Fifth, it should have a genuine public consultation process that really tests assumptions and, ultimately, the proposed solutions, against the views of the broader public. One of the weaknesses of the consultation processes for Melbourne 2030 is that it was largely confined to the interested and concerned – the majority were disenfranchised on the basis that they didn’t show any interest. That’s arrogant and quite simply, not good enough. It leaves the shaping of metropolitan strategy open to the rent seekers.
These points relate to what the strategy should be. It’s not exhaustive and I’m sure there are more that will occur to me later – perhaps readers have some ideas. I’ve also got some views about the content or substance of the strategy that I’ll address later this week.
Two years to come up with a new strategy! Good to see the new Government is really getting the bureaucrats moving.
Seems to me like a case of reinventing the wheel. By dumping a whole policy, strategic decisions about Melbourne’s future don’t evolve over time. Rather we have disjointed, politically motivated ‘blocks’ of direction leaving an urban fringe which just continues to grow and grow.
Alan, nothing to disagree with there. I’d add a few more:
1) Get some historical perspective on previous strategies. It is remarkable how similar the trajectory of Shaping Melbourne’s Future and Melbourne 2030 were. Broadly similar plans failing in identical ways 20 years apart. Work out what policy instruments succeeded, and what need to modified or created to make a strategic plan successful and/or identify where the plan is over-reaching.

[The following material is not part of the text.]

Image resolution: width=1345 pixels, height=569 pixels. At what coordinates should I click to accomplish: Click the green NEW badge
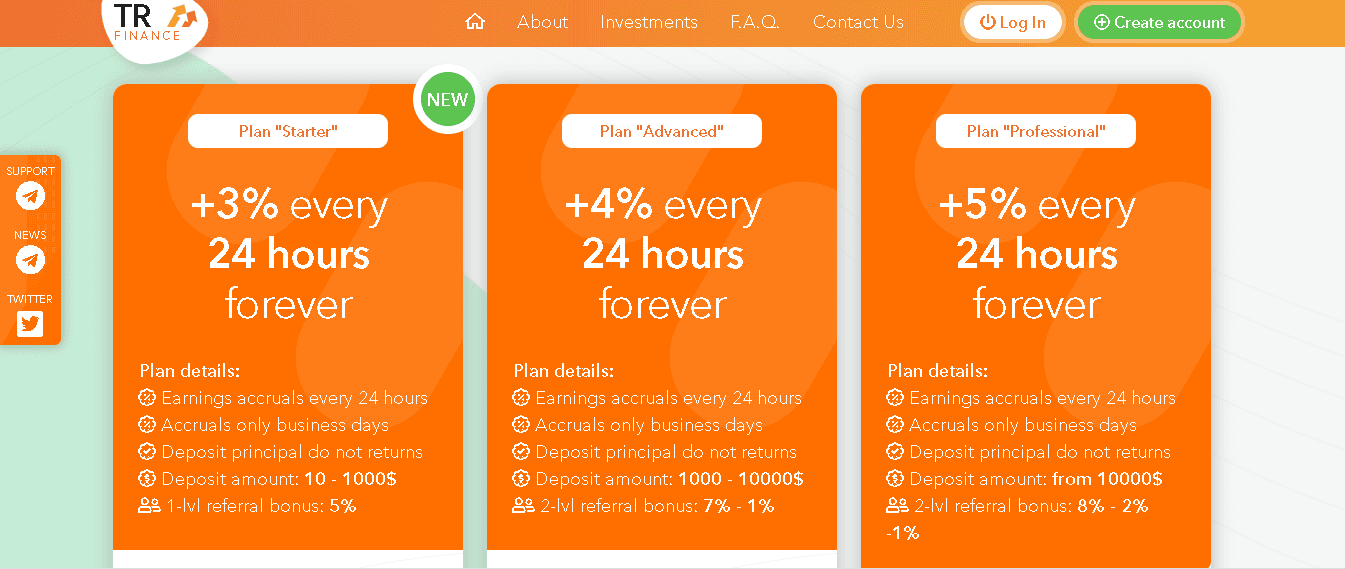tap(447, 100)
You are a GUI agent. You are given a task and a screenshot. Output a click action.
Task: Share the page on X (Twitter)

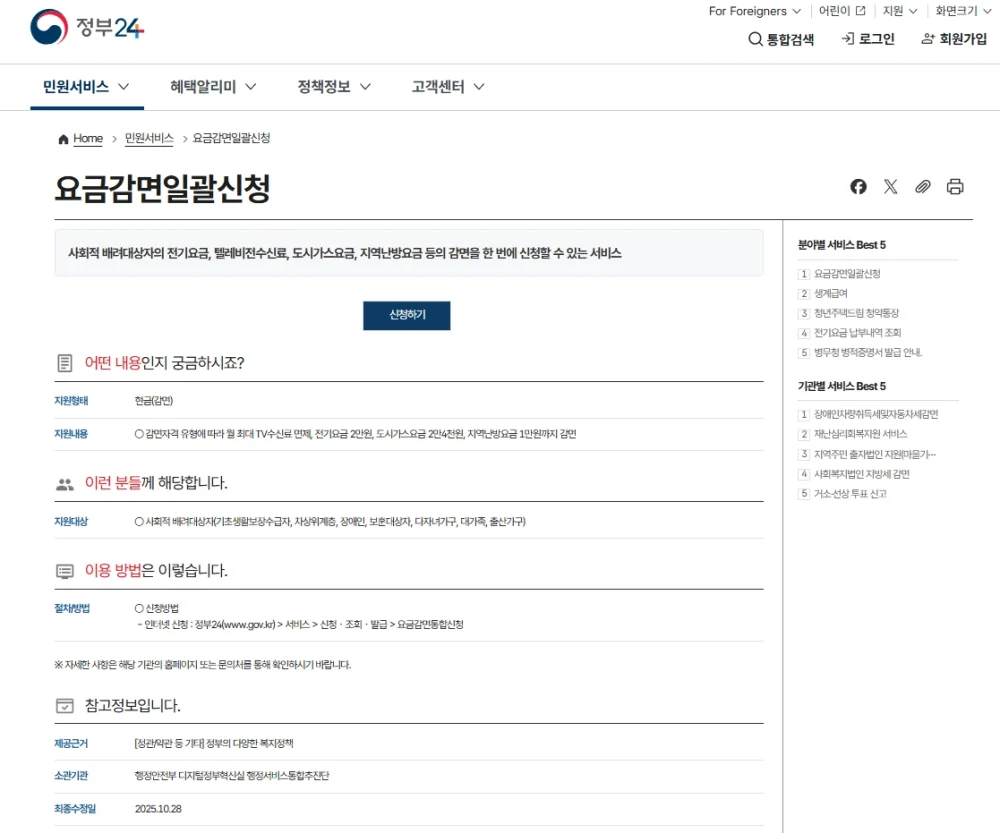pos(890,186)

2) Discuss projection variability. Show what elements of the plan are demographic projections, what are predicted changes based on policies being enacted, and the feasibility of different options. M2030 had practically no analysis of what it claimed to be trying to achieve.

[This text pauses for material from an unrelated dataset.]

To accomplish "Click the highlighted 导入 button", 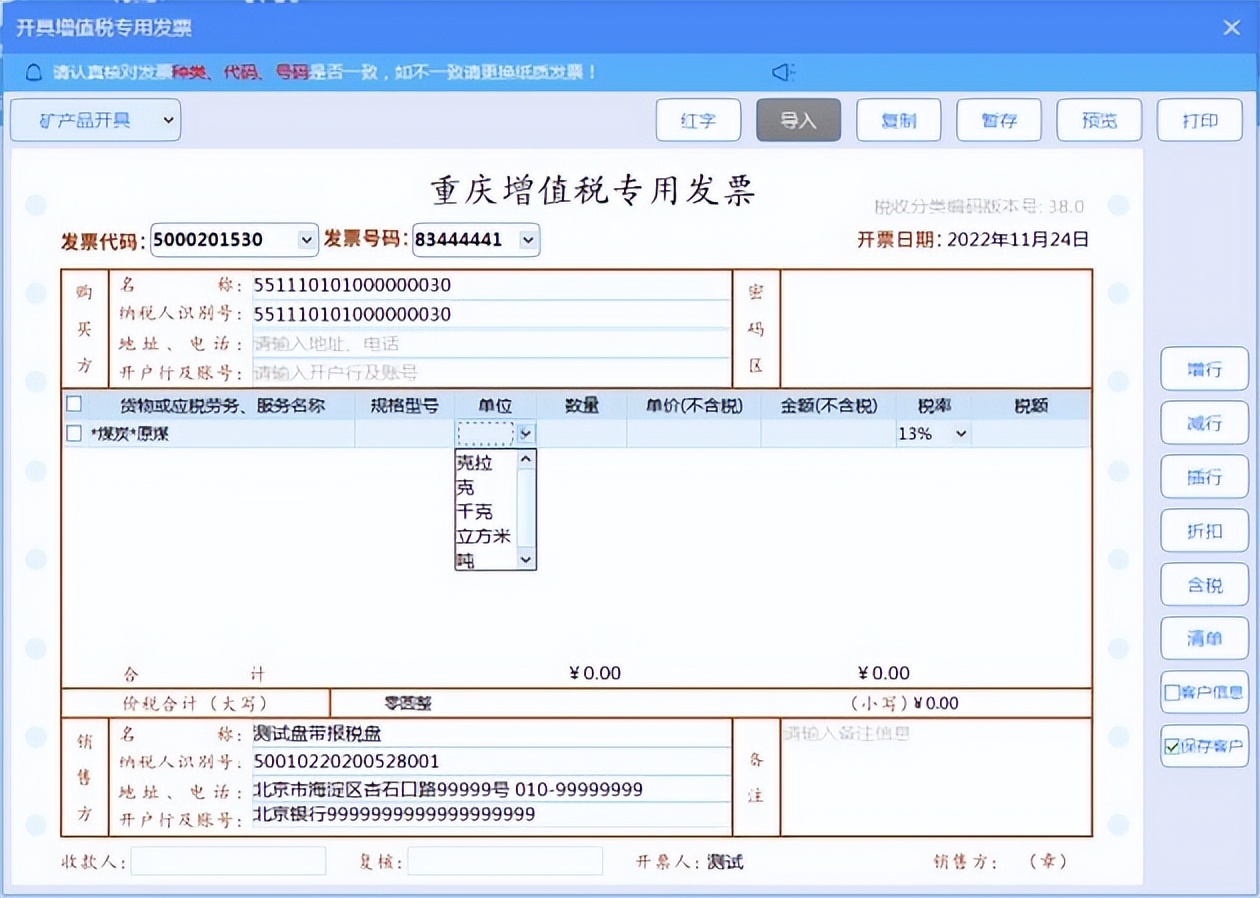I will tap(798, 119).
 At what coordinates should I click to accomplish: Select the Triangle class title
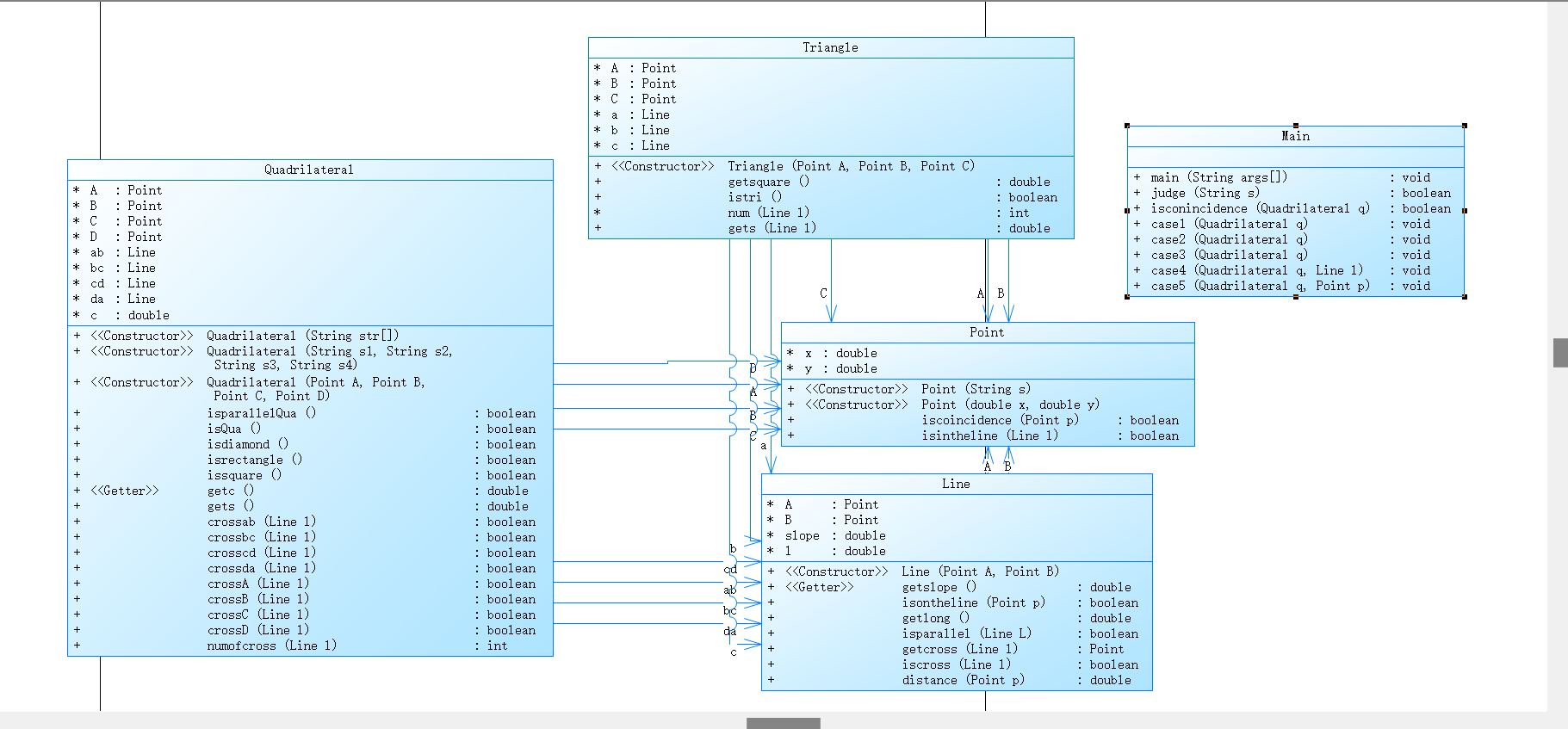click(x=831, y=48)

3) Discuss trade-offs. There is no point having “protect Melbourne’s heritage” and “increase density” in the same plan unless there is a decision made on what to do when those policies conflict. M2030 more or less left that to VCAT to determine. Make it clear that the plan actually contains a political direction (rather than merely expressing an aim), explain why that was the chosen path and discuss the consequences.
I don’t see the point of a metropolitan strategy that is not part of a state strategy. The concentration of population in Melbourne is unhealthy and unnecessary, yet we are being told we can do nothing about it: growth to 8 million is inevitable, so I suppose further growth to 16 million, then 32 million, then 64 million, will also be inevitable.

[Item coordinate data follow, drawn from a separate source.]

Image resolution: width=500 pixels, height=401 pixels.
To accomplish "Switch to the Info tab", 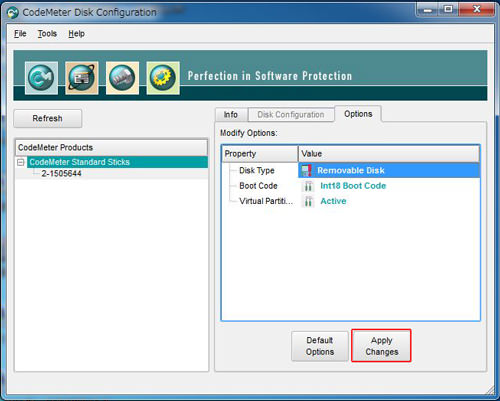I will tap(231, 115).
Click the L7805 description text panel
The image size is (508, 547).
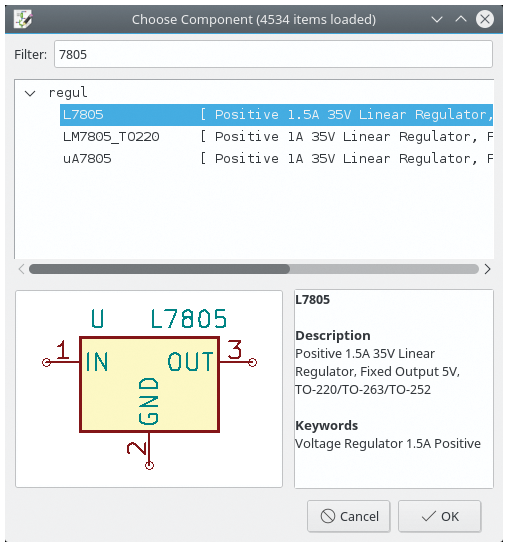(394, 389)
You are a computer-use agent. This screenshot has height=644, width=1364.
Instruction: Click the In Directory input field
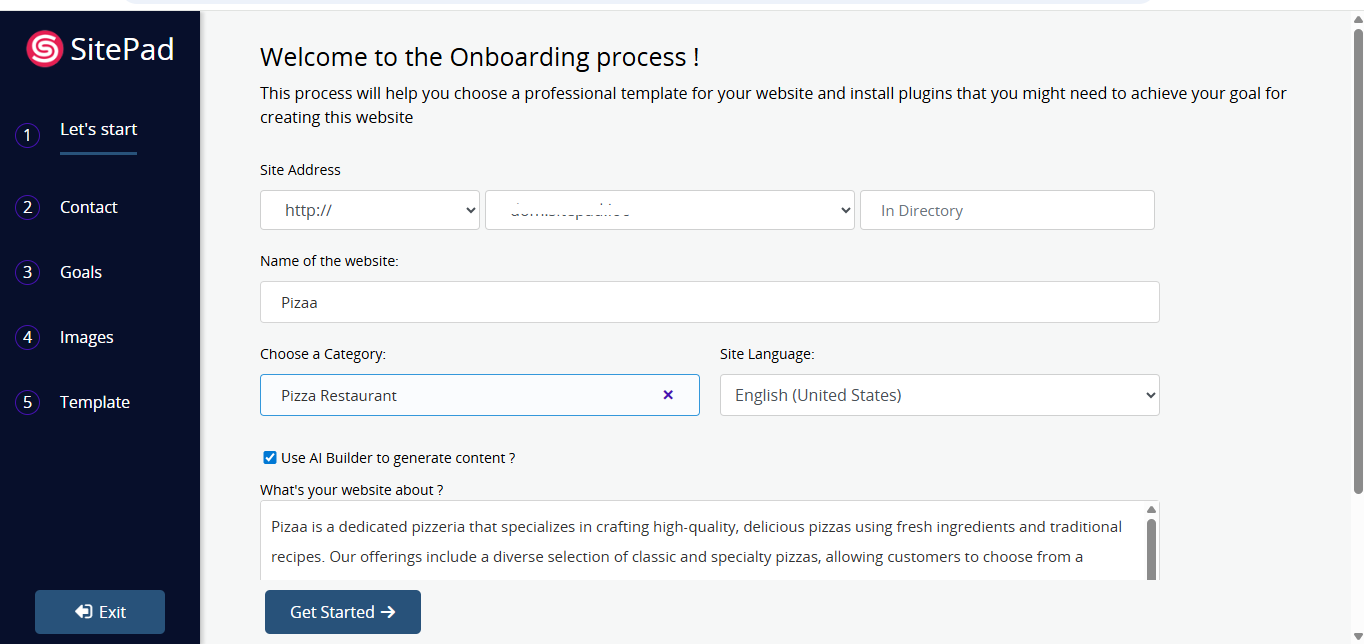click(1006, 210)

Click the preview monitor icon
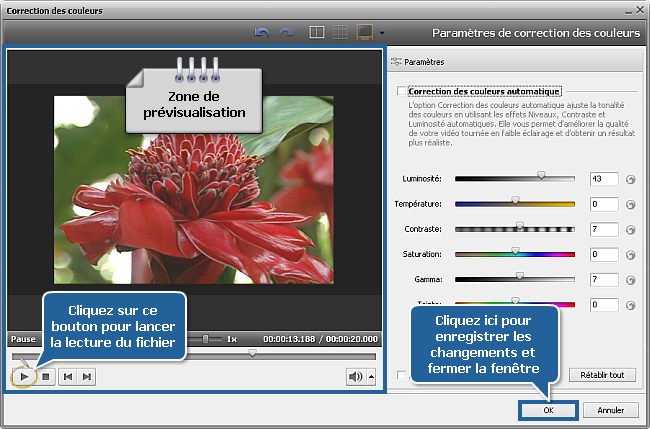(365, 33)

The green wedges and growth corridors of Melbourne were devised as the permanent shape of the city, not as temporary devices under which green wedges were year after year converted to urban areas.
Why do we have to continue with more than 70 per cent of the state’s population inside just one city, comprising less than 5 per cent of our land area, while more than 95 per cent of the state’s land area accommodates less than 30 per cent of the people? By contrast, the UK, similar in size to Victoria, accommodates only 12.5 per cent of its 62 million in its one really large city, London, and has only four other metropolitan areas with more than one million people in them.
There are undoubtedly advantages in size; e.g., a city of two million people can provide a real university and a major teaching hospital, whereas a city of 100,000 cannot. However, is there any evidence that a city of 8 million provides something worthwhile that a city of 4 million cannot?
I have given lots of relevant facts and figures in my posts on What should we do about Melbourne?).